**** DOCUMENT PASSAGE ****

Extrait :
Jacqueline GUÉRON, Université Paris 3-Sorbonne Nouvelle
Bridget COPLEY, Structures Formelles du Langage (CNRS/Université Paris 8)
INTRODUCTION
The relationship between syntax and semantics has become a rich and fruitful topic of study over the last several decades. It is easy to see why : an adherence to principles in both of these domains at the same time constrains theories more than adherence to principles in only one domain. In this way, both syntactic and semantic theories benefit from work that is conducted at their interface.
This is nowhere more true than in the study of aspect. Syntactic theory on aspect certainly benefits from an understanding of aspectual semantics ; one can hardly study the syntax of aspect without doing enough semantics to characterize the aspectual distinctions that one seeks to explain. Thus the meanings presented in Reichenbach's (1947) theory of tense (including the English perfect) are relevant for syntactic hypotheses. Reichenbach proposed that three times are referred to in every sentence : the Speech Time (ST), a Reference Time (RT) and an Event Time (ET). In his notation, a comma indicates simultaneity between two times, while a horizontal line indicates precedence. Present Tense is thus represented as ST, RT, ET, while Past Tense corresponds to ET, RT_ST, and Past Perfect to ET_RT, ST. Syntactic theories have tried to faithfully represent these semantic relations in terms of syntactic structure by proposing, for instance, to place the relation between ST and RT and that between RT and ET on two distinct syntactic levels (Zagona, 1990 ; Stowell, 1996 ; Demirdache & Uribe-Etxebarria, 1997). The syntactic hypothesis is relevant for the semantic ontology : concepts such as reference time and the possibility of relations between certain pairs of times, but not others, are not represented by special semantic diacritics on times, but may be structurally determined.

**** RECORDED DATA ****

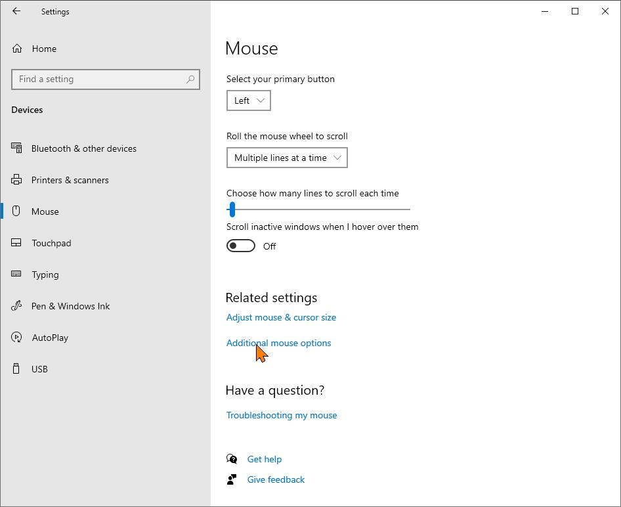Click the lines to scroll slider handle

(232, 209)
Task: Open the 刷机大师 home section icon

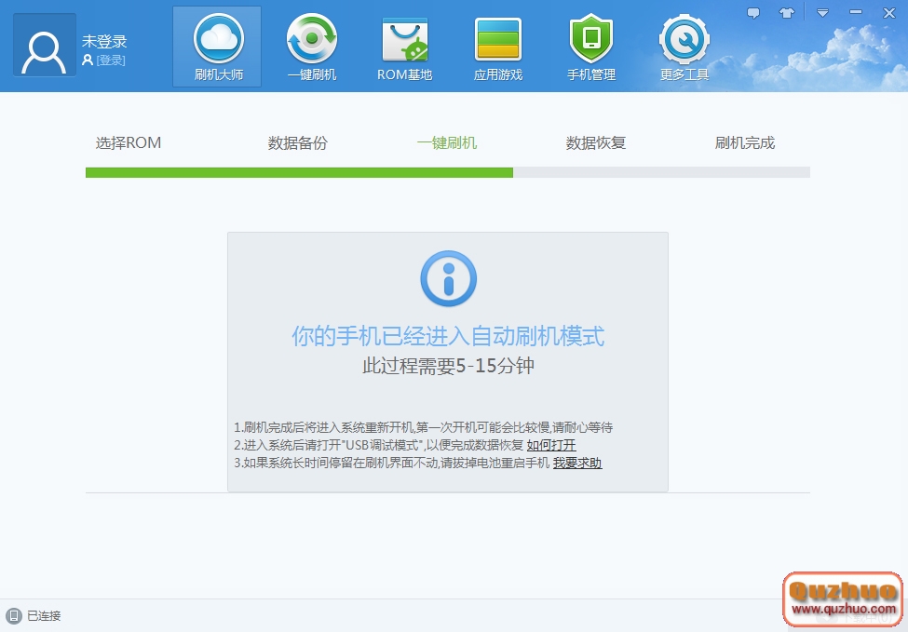Action: (x=216, y=45)
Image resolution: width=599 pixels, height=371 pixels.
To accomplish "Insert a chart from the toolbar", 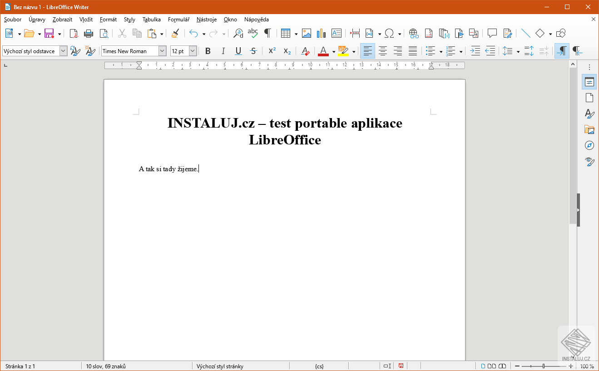I will pyautogui.click(x=321, y=33).
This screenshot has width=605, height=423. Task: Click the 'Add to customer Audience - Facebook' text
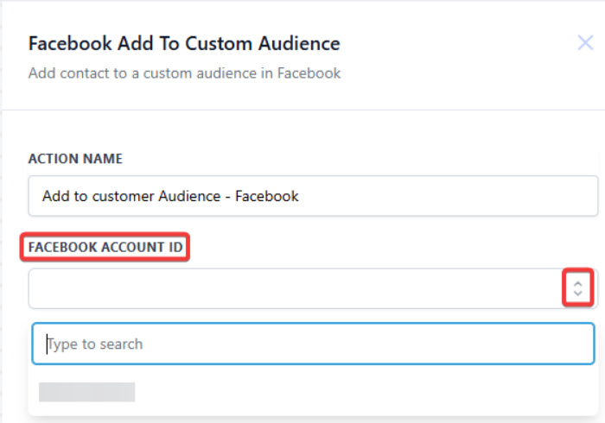click(170, 196)
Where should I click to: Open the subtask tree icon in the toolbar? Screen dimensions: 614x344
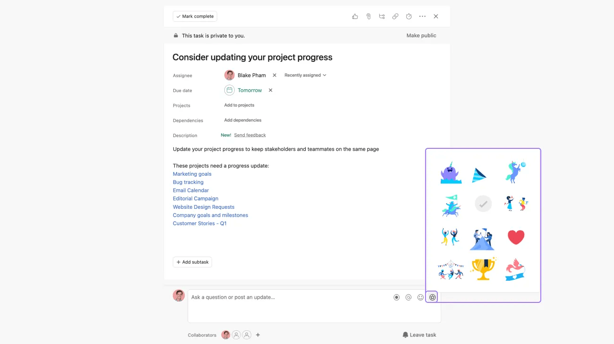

****

### TO DO
1 > According to the introduction on the syntax and semantics of aspect, which three times did Reichenbach propose are referred to in every sentence?
2 > Resume the introduction on the syntax and semantics of aspect right after its final sentence.

### REPLIES
1 > The Speech Time (ST), a Reference Time (RT) and an Event Time (ET).

2 >
A difference between events and times also has a structural representation. Chomsky (1995, 2001) proposes that the syntactic structure of a sentence consists of two phases, a vP phase which describes an eventuality (event or state) and a higher TP/CP phase which places that eventuality at a time (present, past, or future) and in a world (the discourse world or some other world). The relations between the entities introduced at different structural locations are then constructed according to strictly local principles, whether by syntactic chains (Guéron & Hoekstra, 1988, e.g.) or by semantic composition (Pancheva 2003, e.g.).
Extensions of Reichenbach's insight to other kinds of aspect by researchers such as Homstein (1990), Klein (1994) and Smith (1997) allow us to ask questions conceming the manner in which the lexical content of the verb phrase interacts with the functional elements which make up the syntactic skeleton of the sentence. In particular, how does Aktionsart, or the shape of the eventuality in terms of semantic features like dynamic/stative, punctual/ durative, or telic/atelic, interact with grammatical aspect morphemes which merge with the Tense node ?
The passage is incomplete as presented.